I suspect you know lock downs diminish freedom.

So I suspect you disagree that lock downs don’t seem to help. I agree that logically they should help, but it is a difficult case to make from the data.

Whitmer’s plan to bbq inside makes good sense with the rest of her program. I suspect her plan is to skewer her husband after he tried to get his boat out of the marina.

Oh, great point. What is liberty? Lord Acton wrote, “Liberty is not the power of doing what we like, but the right of being able to do what we ought.”

I know that as you were in the military, you always did your duty. However, freedom can be also to follow rules, just as it can be to have freedom to move freely.

1 Like

Like working to feed our families?

Michigan is far, far from herd immunity, just like Georgia.

A population needs to reach about 70% “recovered” status to have reached herd immunity.

Based on their official case counts, Michigan and Georgia are at 0.5% recovered and 0.4% recovered, respectively. Even if we were to assume 10 occult infections for every official case, they would be at 5% recovered and 4% recovered, respectively.

Thus the importance of spreader count far overwhelms the tiny reduction in R-nought from the existing infections.

The key factors in new case rates are network density, cluster concentrations, and transmission rates along network edges. (Note: you have not mentioned these key factors even once.) Michigan’s major cluster (metro Detroit) is far more concentrated than Georgia’s, yet its susceptible population (in an S-I-R model) is very close in size to Georgia’s. I.e., assuming the occult case rate mentioned above, Michigan’s susceptible population is 9,950,000, and Georgia’s is 10,450,000.

This is why–given the 2 assumptions I mentioned–Michigan’s new case rate should be 25% higher than Georgia’s.

FWIW, epidemiological models rely on the mathematics of networks rather than the mathematics of regression analysis. Thus your experience with regression analysis is not germane to this topic.

Best,
Chris

4 Likes

Yes, exactly. I just meant to put down an addendum that one can have freedom in both situations. I’m sorry I was not clear. However, I know you agree with me that Is not even Liberty that’s the issue. we’re both working for what we believe is to serve the most people and have to work out what the wisest thing is based on our knowledge. thanks for your discussion

1 Like

Wikipedia has a table estimating that herd immunity falls between 29% and 74%.

And you don’t seem to have thought about the self-selection aspect of immunity and distancing. Some people have had the daylights scared out of them and aren’t going out. Others are still going out. The resulting difference in exposure likelihood will also drive the case numbers during this phase of the pandemic.

By the way, Chris, do you think such comments enhance your credibility?

Also:

We don’t know that at all.

We actually do not have the data to determine the susceptible population. We don’t know that everyone can get the disease. We know many people are asymptotic when they test positive, but we don’t know that everyone can catch the disease.

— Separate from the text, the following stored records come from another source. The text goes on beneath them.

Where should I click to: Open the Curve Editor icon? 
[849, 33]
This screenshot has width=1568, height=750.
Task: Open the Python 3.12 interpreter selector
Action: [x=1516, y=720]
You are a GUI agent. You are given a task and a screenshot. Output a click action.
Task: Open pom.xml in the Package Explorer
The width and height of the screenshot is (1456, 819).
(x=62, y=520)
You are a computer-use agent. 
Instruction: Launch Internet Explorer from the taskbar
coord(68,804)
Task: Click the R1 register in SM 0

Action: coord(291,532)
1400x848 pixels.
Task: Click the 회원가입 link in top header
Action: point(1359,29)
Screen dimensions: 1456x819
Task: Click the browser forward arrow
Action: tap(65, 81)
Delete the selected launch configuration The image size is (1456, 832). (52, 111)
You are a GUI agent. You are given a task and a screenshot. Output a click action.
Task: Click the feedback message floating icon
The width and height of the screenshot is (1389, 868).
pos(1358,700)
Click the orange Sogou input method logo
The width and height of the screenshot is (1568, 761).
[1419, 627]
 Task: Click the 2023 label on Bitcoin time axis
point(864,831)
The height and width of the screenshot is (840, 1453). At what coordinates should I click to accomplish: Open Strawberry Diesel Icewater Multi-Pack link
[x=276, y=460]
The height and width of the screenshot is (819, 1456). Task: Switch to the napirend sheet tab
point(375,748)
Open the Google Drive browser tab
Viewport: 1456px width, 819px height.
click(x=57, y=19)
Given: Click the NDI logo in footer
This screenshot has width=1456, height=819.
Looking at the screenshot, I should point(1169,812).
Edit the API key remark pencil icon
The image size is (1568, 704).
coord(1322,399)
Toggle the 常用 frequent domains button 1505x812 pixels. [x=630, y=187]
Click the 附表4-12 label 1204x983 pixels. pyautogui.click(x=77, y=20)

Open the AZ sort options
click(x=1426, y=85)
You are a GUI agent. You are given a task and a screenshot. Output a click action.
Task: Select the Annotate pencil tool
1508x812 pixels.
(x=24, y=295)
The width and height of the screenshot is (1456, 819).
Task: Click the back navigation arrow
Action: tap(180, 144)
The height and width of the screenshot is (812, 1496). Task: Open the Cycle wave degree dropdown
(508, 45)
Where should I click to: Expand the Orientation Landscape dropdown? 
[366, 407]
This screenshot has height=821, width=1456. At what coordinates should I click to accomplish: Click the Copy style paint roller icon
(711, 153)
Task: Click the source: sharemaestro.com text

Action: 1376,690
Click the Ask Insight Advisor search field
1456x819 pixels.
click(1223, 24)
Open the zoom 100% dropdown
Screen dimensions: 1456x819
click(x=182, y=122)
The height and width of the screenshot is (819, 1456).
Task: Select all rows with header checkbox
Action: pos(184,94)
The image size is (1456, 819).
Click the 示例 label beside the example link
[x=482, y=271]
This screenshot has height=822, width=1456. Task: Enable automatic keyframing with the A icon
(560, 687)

You keep talking about herd immunity. I like simple math. 30% of 325 million is 97.5 million infections. If that many cases overwhelm the health care system or the consensus mortality rate of nearly 1% holds true, a million people could die. Imagine that scenario if herd immunity requires 50-60%. Herd immunity isn’t a limit we want to test or a risk we want to take.

Facts are facts. Businesses are reopening whether everyone agrees or not. A mask doesn’t protect the wearer from catching the disease, but it protects from the wearer spreading the disease. The obvious hole in the system is that everyone must wear masks for them to work.

Rubber to the road: Are you willing to surrender a small portion of your liberty, which costs you nothing, to protect the health and lives of others, or will you uphold your principles and refuse to wear a mask in public spaces for the sake of personal liberty?